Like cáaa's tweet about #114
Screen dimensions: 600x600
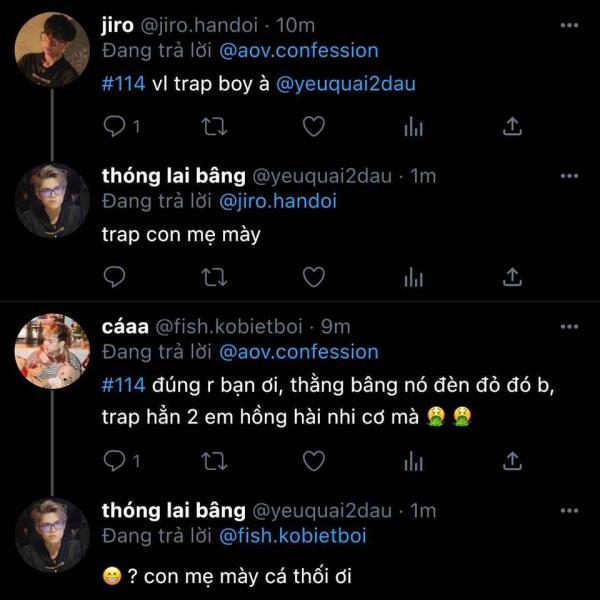point(313,459)
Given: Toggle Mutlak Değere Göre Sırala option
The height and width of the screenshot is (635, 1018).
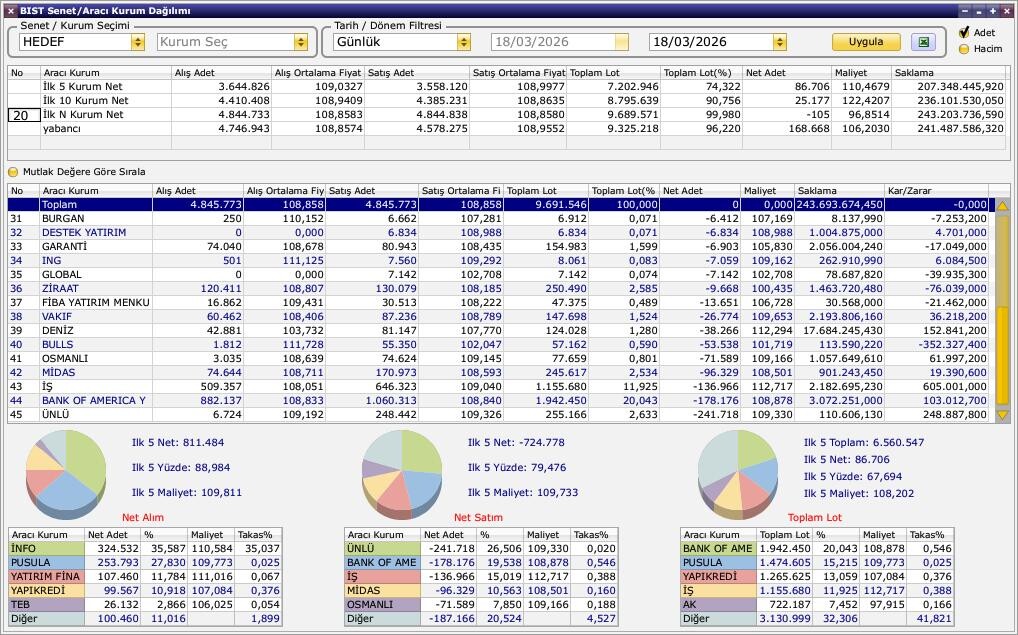Looking at the screenshot, I should point(14,172).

What the task asks ▸ Here the lines from the one with "Screen dimensions: 600x600" through the last line of the data above need to be repeated exactly, both included, and any picture omitted.

Result ▸
Screen dimensions: 600x600
point(313,459)
Given: Toggle Mutlak Değere Göre Sırala option
The height and width of the screenshot is (635, 1018).
Looking at the screenshot, I should point(14,172).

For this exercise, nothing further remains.